> **DOCUMENT EXCERPT**
..........
On day 1, pick a 25 to 35 minute requirement set and write to time.
On day 2, do two short mini requirements of 15 minutes each. Focus on reading the verb properly. Explain, evaluate, advise, discuss. These are different tasks.
On day 3, do a 45 minute mixed set and force yourself to conclude each part.
On day 4, do a 25 minute professional marks drill. Write as if you are advising an audit committee. Use headings. Give practical recommendations.
Each day ends with one rewrite. Not a full rewrite. One weak paragraph turned into 8 to 10 lines using Issue – Rule – Apply – Conclude.
Days 5 to 8 – one full mock and a proper debrief
This is where candidates either improve or spiral. The full mock is useful only if you debrief it properly.
Sit one full mock under strict conditions. Treat it like exam centre conditions. If you are used to SBR online study, this is where you switch from comfort to realism.
After the mock, do not spend three hours reading notes. Do a calm debrief and then do targeted rewrites.
Your debrief questions should be simple:
- Did I finish the paper
- Did I overspend early
- Did I answer the requirement verbs
- Did I apply to scenario facts
- Did I conclude each part
Then pick one fix to apply in the next attempt. One fix, not ten.
Day 6 is a rewrite day. Rewrite two weak sections from the mock. Keep them short and applied.
Day 7 is a short timed set where you apply your one fix. Do not chase content. Chase behaviour.
Day 8 is another short timed set. Same fix. Same discipline.
Days 9 to 12 – sharpen weak areas without drowning in detail
This is where you can target the topics that cost marks, but you still keep writing as the priority.
If you avoid IFRS 11, do one IFRS 11 question. If financial instruments make you nervous, do one derivative accounting requirement. If you hate hedges, do one derivative hedge accounting paragraph.
The key is not mastery. The key is that you stop freezing.
One good approach is to use a “safe paragraph” method. Even if you are unsure, you can still write:
- Issue
- Rule in one line
- Apply one scenario fact
- Conclude with the likely treatment
That keeps you moving and earns marks.
Day 11 should include one longer question to time so you practise stamina.
Day 12 is a professional marks day again. These marks are often the difference between a borderline fail and a pass.
Days 13 and 14 – taper and protect energy
The final two days are not for heavy study. They are for keeping your rhythm and protecting sleep.
Do one short 25 minute set. Do one short rewrite. Then stop.
Keep your head clear. The last thing you want is a late-night panic session that wrecks exam day.
..........
> **STATED GOAL A**
Answer these questions about the two-week exam revision plan:
(i) How long is the professional marks drill on day 4?
(ii) After debriefing the mock, how many fixes should be chosen for the next attempt?
(iii) How many weak sections from the mock are rewritten on day 6?
> **STATED GOAL B**
Continue the two-week exam revision plan from its final sentence, in the same direct style.

Word and element locating data
..........
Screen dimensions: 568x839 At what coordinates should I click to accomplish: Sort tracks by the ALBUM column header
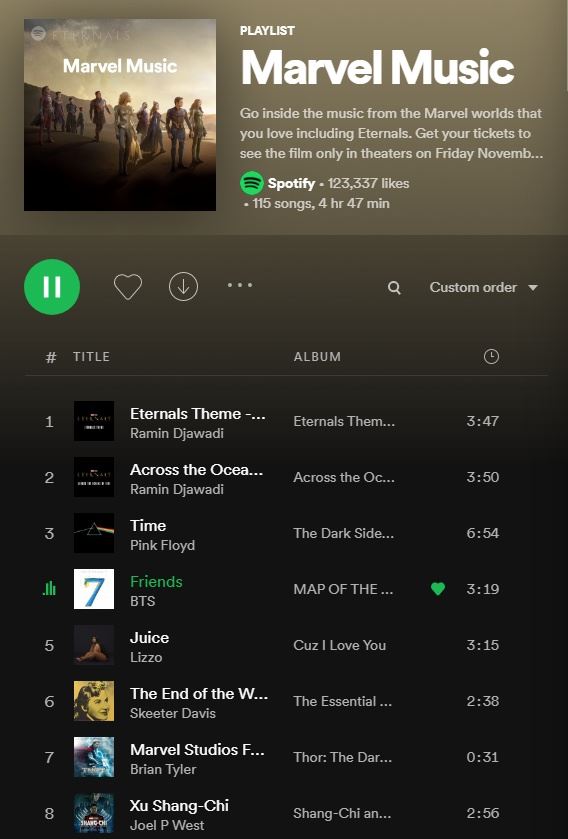point(317,357)
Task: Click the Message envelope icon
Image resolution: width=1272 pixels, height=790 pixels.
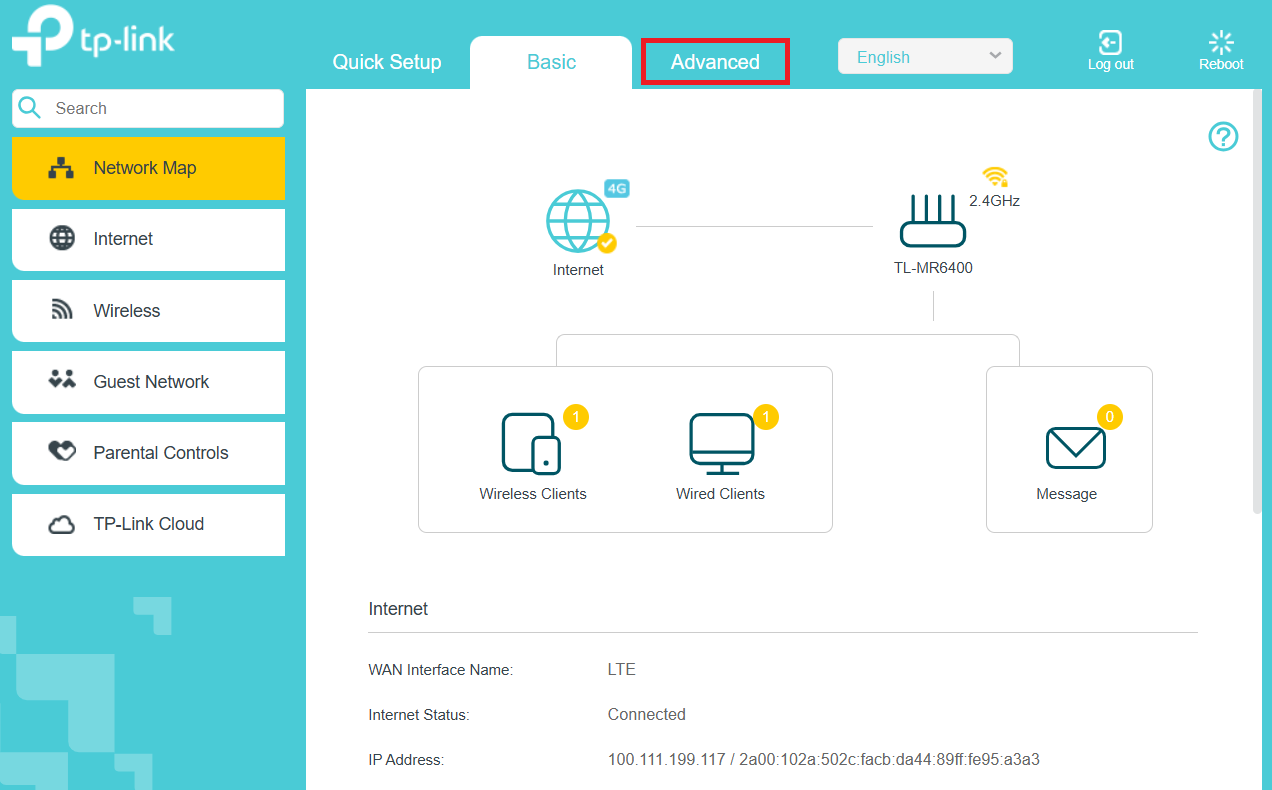Action: pos(1075,447)
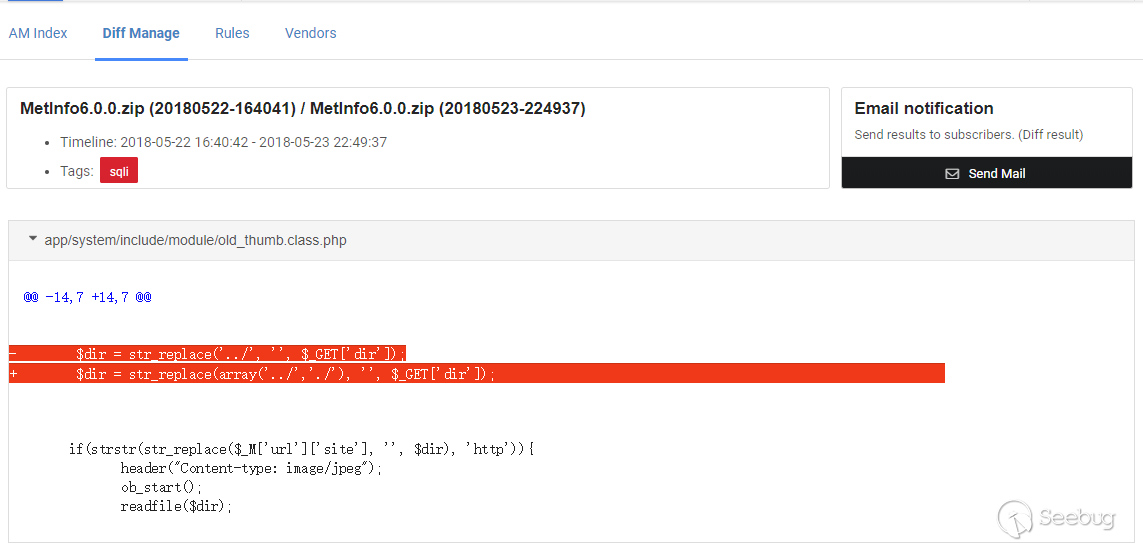Click the Send Mail button

986,173
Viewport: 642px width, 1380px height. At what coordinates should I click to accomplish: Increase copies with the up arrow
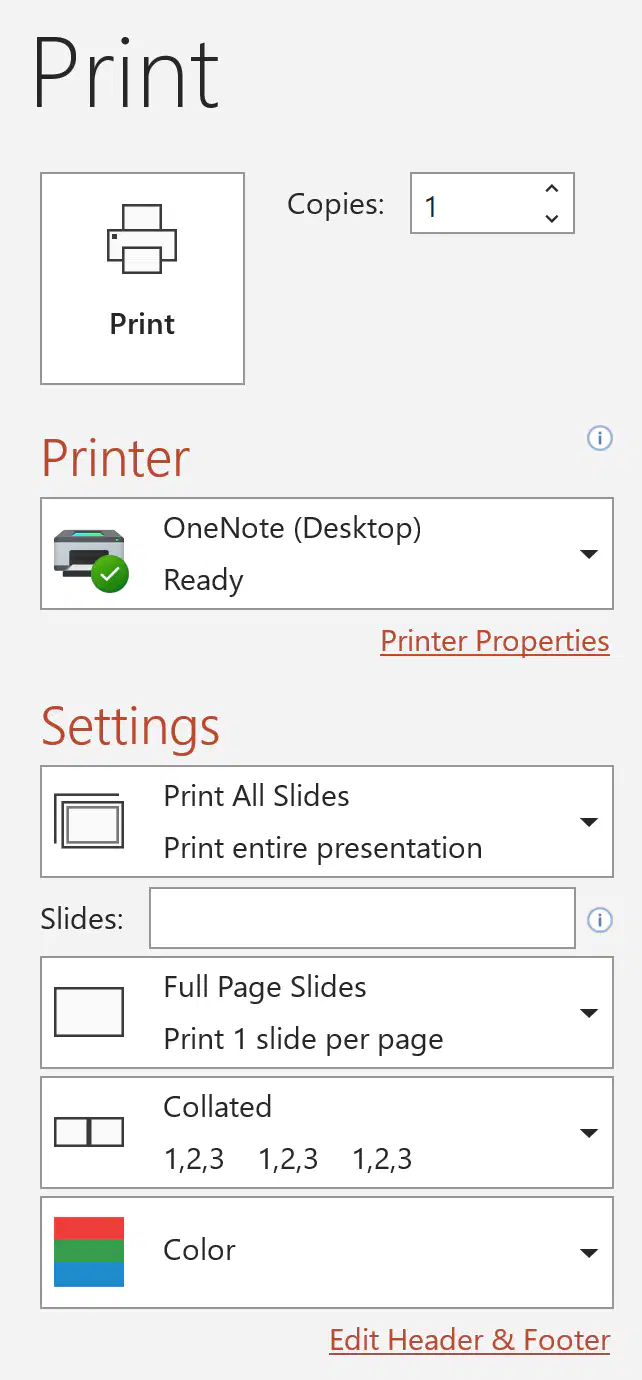551,188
..........
> **RESPONSE A**
(i) 25 minutes
(ii) One
(iii) Two

> **RESPONSE B**
This is how you support staying motivated during ACCA exams without burning out. Motivation follows control.
The SBR answer structure that saves time
SBR ACCA rewards applied writing. It punishes theory dumps.
Use this structure almost everywhere:
Issue – Rule – Apply – Conclude.
It is simple, but it works because it matches how markers award marks.
- Issue: what is the decision here
- Rule: what principle applies
- Apply: how do the facts fit
- Conclude: what is the treatment or recommendation
This structure helps with professional marks too because it reads like board advice.
It is also a key part of how to pass ACCA exams first time for candidates who tend to over-write.
How to handle common SBR pain points quickly
IFRS 11 without the waffle
Most candidates lose marks on IFRS 11 because they recite definitions and do not apply.
Your entire IFRS 11 answer can often be:
- classify based on rights and obligations versus rights to net assets
- state joint operation or joint venture
- state the accounting result
That is it.
If you write cleanly, you will score. If you dump theory, you will waste time.
Derivative accounting and hedge accounting in plain English
You do not need to write a manual.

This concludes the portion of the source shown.